On Tuesday, Orange County Supervisors voted to keep county-run beaches open for use during the predicted heat wave, despite concerns from OC Supervisor Lisa Bartlett, who suggested they close beaches, trails and parks for two weeks.
“Let’s get through this really hot spell, where we know we’re going to get inundated on the coast, yet again,” Bartlett suggested, adding, “otherwise, our coastal communities are yet going to be very much impacted and our residents are going to be exposed to people coming into the community from outside our county and potentially getting COVID-19.”

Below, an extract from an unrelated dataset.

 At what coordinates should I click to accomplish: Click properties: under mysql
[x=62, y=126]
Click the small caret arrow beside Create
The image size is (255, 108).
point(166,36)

The suggestion did not gain traction—fellow Supervisor Donald Wagner said there was “no consistency” to the proposal, since public spaces such as golf courses were to remain open. He added that nice weather was the best time to head out to the beach.
Bartlett’s concerns were echoed by LA County Public Health Director Barbara Ferrer at a recent coronavirus taskforce virtual press conference, according to reporting from KBUU News.
“I do want to really beg people who are in LA County: please do not go to Ventura to use their outdoor spaces,” Ferrer said, adding, “You’ll overwhelm a county that has that is trying to sort of relax some of the restrictions for the residents … and do so in a sensible way. And you could, because you’ll be in closer contact with lots of other people—you could inadvertently come back infected yourself.”
The discrepancy in case numbers between Ventura, Los Angeles and Orange counties drew concerns that residents going from densely populated LA County to smaller neighbors could spread the virus quickly.
Ventura County was reporting a total of 443 confirmed novel coronavirus cases, to Los Angeles County’s 15,140, as of Tuesday, April 21. While Ventura reported 13 deaths due to COVID-19, LA County had 663. Meanwhile, Orange County had reported 1,691 total cases of the virus, with 33 deaths.